I know she's probably dead, or nearly so, because St. Vincent's tends to get entire estates, or what's leftover from estate sales. Or maybe she's gone into a nursing home recently, and won't be traveling anymore. I hope wherever she is, Mary Mitzel has fond memories of this gold bag, as I pack it with syllabi and pens and class lists for my first day teaching in a new decade.

In my 5:30 class, students ask if it's a bowling bag. "No!" I tell them. "It's a vintage piece of luggage. And it belonged to Mary Mitzel of Hope, ND." I'm kinda proud of myself, in that irritating way people who buy old stuff and call it vintage are.

From the back row, one of my students can't help himself, and blurts out "I totally knew her! She was a bitch."

Perhaps not surprisingly, this makes me like this bag even more.

6 comments:

Megan said...

Ooh! I have such a juicy tid-bit to add to this.

I am from Arthur, ND, which is approximately 30 miles away from Hope. We were pretty big rivals in high school sports, and some of the students at our school had close friends from Hope-Page (one of those consolidated small, country schools). Now, not only is my littlest sister's boyfriend from there (Hope, not Arthur), but we personally knew the Mitzel family from Hope.

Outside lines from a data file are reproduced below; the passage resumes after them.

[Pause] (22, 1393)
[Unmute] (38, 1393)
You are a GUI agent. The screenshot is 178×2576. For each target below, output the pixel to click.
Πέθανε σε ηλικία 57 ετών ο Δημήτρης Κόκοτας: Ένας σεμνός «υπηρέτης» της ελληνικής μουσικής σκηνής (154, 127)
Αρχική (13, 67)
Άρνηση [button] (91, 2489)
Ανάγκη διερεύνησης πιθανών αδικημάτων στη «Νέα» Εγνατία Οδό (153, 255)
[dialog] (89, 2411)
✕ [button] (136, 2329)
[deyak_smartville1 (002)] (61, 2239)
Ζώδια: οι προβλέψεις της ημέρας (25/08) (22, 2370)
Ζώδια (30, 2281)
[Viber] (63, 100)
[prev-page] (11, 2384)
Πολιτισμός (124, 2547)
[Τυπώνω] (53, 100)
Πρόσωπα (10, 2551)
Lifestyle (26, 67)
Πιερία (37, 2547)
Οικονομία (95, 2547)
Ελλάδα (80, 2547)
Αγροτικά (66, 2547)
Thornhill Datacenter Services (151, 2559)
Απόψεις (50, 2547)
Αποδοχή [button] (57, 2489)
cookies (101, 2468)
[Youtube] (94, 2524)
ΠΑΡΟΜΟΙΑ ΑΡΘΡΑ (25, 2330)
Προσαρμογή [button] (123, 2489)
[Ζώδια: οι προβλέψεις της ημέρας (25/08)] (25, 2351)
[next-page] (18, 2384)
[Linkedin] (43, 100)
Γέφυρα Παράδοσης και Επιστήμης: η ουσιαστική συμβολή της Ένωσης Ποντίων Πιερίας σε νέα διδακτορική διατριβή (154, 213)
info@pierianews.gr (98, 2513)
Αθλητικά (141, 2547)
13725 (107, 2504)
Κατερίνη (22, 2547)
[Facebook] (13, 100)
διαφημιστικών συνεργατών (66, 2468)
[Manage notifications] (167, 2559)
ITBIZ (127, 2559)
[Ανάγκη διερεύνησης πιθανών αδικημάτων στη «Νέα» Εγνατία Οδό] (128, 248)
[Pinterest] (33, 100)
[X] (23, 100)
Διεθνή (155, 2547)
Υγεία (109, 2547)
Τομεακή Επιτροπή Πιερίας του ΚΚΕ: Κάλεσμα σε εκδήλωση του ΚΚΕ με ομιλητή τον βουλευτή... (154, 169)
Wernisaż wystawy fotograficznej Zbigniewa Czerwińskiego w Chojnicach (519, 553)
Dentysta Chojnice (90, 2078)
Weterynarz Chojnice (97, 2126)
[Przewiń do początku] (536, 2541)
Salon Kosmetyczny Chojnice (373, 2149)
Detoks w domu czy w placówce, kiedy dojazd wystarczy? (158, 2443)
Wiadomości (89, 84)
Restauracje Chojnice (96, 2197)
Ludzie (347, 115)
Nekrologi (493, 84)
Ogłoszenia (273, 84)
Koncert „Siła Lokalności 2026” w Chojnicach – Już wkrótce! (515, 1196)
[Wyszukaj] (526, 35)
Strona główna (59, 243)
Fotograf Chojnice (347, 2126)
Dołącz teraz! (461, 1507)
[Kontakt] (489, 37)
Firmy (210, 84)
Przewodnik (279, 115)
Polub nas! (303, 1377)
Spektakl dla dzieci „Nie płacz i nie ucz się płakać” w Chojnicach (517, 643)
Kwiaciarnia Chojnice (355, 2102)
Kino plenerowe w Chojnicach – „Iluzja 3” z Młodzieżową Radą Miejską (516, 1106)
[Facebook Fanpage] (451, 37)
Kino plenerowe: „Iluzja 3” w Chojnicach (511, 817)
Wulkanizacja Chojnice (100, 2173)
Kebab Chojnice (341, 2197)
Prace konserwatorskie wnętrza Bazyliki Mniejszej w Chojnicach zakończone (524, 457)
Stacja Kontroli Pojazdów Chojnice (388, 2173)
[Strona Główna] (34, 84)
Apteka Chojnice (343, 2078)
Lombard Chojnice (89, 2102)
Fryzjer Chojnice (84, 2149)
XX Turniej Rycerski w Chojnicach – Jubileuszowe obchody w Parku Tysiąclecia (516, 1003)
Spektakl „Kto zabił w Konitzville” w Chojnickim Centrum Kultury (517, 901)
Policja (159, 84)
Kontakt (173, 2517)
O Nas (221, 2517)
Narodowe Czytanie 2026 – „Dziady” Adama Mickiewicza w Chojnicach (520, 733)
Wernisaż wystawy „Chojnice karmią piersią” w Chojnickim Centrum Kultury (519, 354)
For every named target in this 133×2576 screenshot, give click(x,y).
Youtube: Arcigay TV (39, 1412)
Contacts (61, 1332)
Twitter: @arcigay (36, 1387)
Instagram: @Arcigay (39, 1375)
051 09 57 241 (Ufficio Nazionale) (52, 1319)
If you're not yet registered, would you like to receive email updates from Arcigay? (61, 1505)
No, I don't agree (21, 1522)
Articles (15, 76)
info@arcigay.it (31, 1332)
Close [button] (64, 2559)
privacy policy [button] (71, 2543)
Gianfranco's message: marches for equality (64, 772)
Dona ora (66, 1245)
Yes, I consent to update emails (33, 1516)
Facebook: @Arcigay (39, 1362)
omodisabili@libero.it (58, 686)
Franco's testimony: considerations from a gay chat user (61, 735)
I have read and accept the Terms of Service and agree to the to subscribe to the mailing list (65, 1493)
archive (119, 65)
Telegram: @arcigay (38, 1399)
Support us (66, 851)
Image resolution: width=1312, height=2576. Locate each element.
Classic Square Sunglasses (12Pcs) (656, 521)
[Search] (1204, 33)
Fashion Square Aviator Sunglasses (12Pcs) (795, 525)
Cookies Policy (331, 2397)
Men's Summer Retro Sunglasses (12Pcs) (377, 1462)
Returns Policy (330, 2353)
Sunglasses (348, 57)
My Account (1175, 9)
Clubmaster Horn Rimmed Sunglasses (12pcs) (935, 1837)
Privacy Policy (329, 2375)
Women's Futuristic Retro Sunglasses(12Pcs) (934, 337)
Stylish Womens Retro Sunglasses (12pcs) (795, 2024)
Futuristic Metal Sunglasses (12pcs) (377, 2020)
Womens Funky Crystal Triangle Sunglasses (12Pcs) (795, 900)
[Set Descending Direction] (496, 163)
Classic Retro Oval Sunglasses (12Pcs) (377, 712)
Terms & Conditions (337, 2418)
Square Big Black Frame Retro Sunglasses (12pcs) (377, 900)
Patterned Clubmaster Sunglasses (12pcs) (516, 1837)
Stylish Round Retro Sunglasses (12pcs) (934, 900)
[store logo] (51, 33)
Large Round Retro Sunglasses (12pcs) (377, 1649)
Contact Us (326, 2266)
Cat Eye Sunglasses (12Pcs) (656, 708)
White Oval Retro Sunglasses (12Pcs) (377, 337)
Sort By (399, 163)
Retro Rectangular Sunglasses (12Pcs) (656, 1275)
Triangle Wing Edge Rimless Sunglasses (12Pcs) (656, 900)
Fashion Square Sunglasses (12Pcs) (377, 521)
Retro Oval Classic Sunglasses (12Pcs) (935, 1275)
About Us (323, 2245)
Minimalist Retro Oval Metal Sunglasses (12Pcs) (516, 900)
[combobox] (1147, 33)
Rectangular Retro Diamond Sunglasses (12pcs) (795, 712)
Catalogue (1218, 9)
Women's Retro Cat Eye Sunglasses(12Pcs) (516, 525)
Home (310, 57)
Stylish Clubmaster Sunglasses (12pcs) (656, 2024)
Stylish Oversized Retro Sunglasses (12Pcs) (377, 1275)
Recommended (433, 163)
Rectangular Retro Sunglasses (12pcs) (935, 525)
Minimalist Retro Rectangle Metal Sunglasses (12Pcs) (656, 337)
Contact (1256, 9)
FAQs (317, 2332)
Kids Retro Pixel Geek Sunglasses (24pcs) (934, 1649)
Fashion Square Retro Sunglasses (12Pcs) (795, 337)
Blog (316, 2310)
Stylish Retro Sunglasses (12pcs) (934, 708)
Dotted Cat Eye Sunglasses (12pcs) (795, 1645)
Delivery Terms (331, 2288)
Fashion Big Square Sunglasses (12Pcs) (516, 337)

I'm not positive whether Mary would be the aunt, older cousin, or mother of the Mr. Mitzel I knew, but he was the superintendant at Hope-Page high school. Very ironic, I think, considering another educator is now using Mary's bag.

Oh, and I can't speak personally regarding whether Mary really was a bitch, but if she was anything like her younger Mitzel namesake, she was probably just authoritative. Seems to me your student probably just has a problem with those figures ;)

Jennifer said...

My student, then, is in for a world of hurt.

Jess said...

that is MALARIOUS!!!

ilene said...

The world seems to keep getting smaller & smaller :)

Christine F said...

Oh man, I can't stop laughing!!

Emily, Scott, and August said...

2 things- I definitely think the "bitch" angle is a plus; and have you tried a diaper bag? It would even keep the Coke cold for a bit longer with the insulated pocket.